FOUR people from Rhyl, St Asaph, Denbigh and Colwyn Bay are among nine new priests to be ordained by the Bishop of St Asaph .

The group will be ordained on Saturday, October 3 - at St Asaph Cathedral - after the service was postponed from the end of June due to Coronavirus and the closure of all places of worship.

Ahead of the closed service the Bishop of St Asaph, the Rt Revd Gregory Cameron, said: “I am very glad that we are able to proceed with ordinations to the priesthood even if we find ourselves under similar restrictions as earlier this year. I had been hoping for a more usual ordination service.

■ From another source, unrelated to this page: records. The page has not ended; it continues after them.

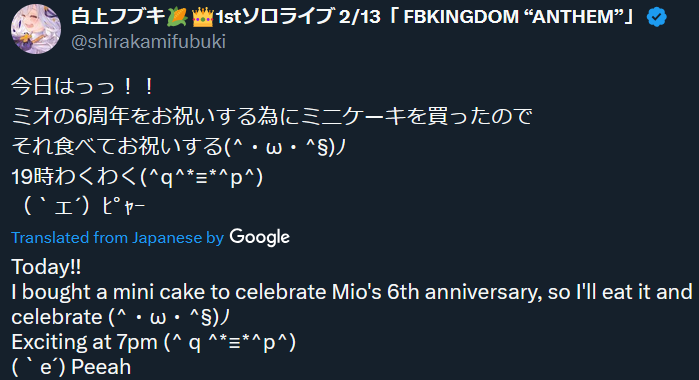This screenshot has height=380, width=699.
Task: Open the profile avatar picture
Action: click(36, 29)
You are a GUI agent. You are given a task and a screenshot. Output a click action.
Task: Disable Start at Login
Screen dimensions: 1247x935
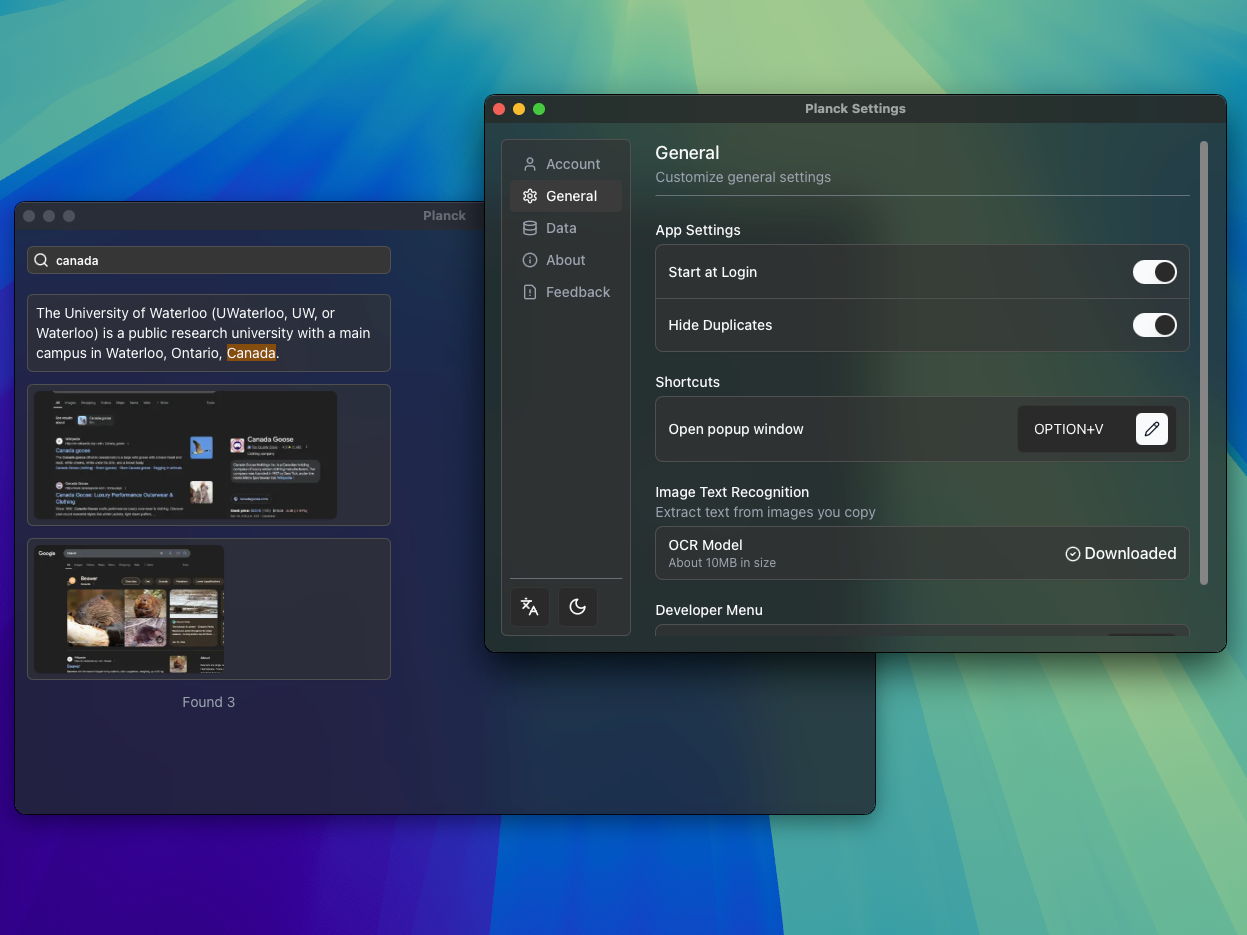tap(1154, 271)
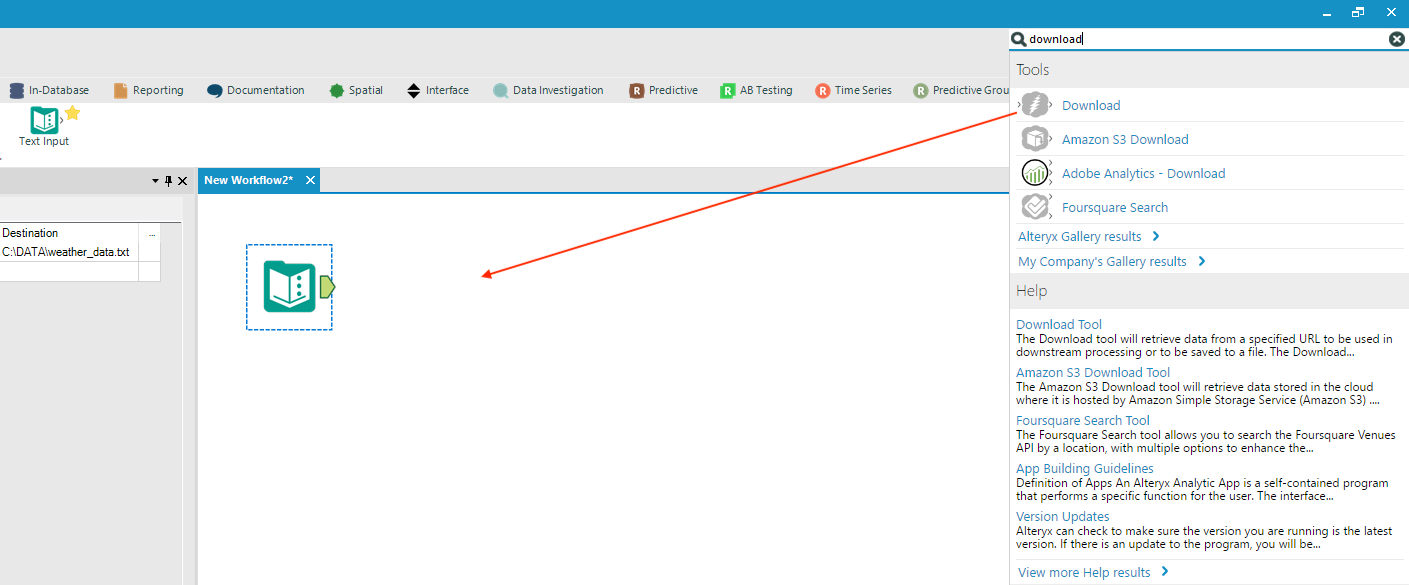Image resolution: width=1409 pixels, height=585 pixels.
Task: Clear the download search box
Action: (1396, 39)
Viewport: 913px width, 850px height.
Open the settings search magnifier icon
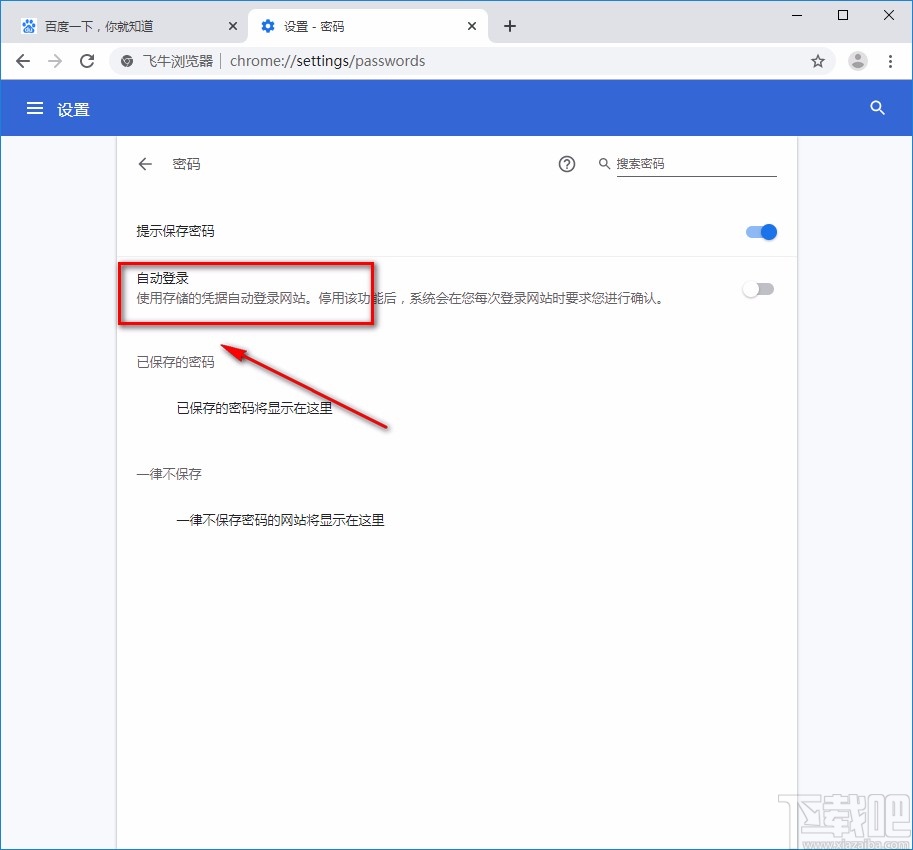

“Our nine priest candidates offer a range of gifts for the life of the church and we are very blessed as a community to be sharing in their ministry.”

New priests include:

Carol Anne Thomas, a teacher from Betws yn Rhos; reverend Sally Harper, a former senior lecturer in music at Bangor University and chaplain at St Asaph Cathedral; reverend Susan Storey, a former nurse and midwife who is based in the communities of Colwyn Bay and Bryn y Maen and reverend Chris Spencer, based in St Ann’s Church and St Thomas’ Church in Rhyl in the Aber-Morfa Mission Area.

Ms Thomas, who is part of the Expressive Arts Service in Conwy, offering African Drumming, Samba and Creative Composition workshops largely to primary schools, said: "I feel called to rural ministry and to use my teaching and music skills in the churches around Denbigh and surrounding area.”

Ms Harper said: "The delay to our priesting and the difficult months of lockdown have taught me even more about the privilege of serving a community as a deacon, and I really hope that this model will continue to underpin my new ministry as a priest at the deepest level.

"The recent need to close our churches has also made me much more aware of the gift of being able to meet together as God’s people in person, especially to share the Eucharist.

"I really look forward to celebrating this for the first time with close family and friends within and beyond our congregations, and to share together even more deeply in God’s blessing.”

Ms Storey said: “Getting ordained is both the end and a new beginning of my vocation and faith journeys.

"The current situation with Coronavirus makes everything seen so unsure. I hope that God will reveal what he wants from my calling and that, in his strength, I will be capable and able to carry it out.”

Mr Spencer said: “For me, being ordained comes with excitement, anxiety and anticipation at this great milestone in my life, which will be an enormously significant and emotional moment.

"My family and I have gone through a process of great personal upheaval, moved from different contexts and taken very risky steps during the process of training to becoming the person I am today.

“We’ve living under difficult circumstances and the greatest message that I as a priest can give to someone is the message that they are loved, they are not alone and someone is standing with them.

"That person is Jesus Christ and my role is to signpost people to Him because he never leaves them, He always joins them in their pain and difficulties and in the highs and lows of our messy lives.”

Strict social distancing, face coverings and cleaning regimes will be in place during the service.

Each candidate will be permitted to bring three guests with them. Bishop Gregory and those being ordained will wear face visors for part of the service when maintaining a two-metre distance is not possible.

The service will follow a similar pattern to the ordination of nine deacons in St Asaph Cathedral in July; No congregation was permitted and the service was live streamed to family and friends.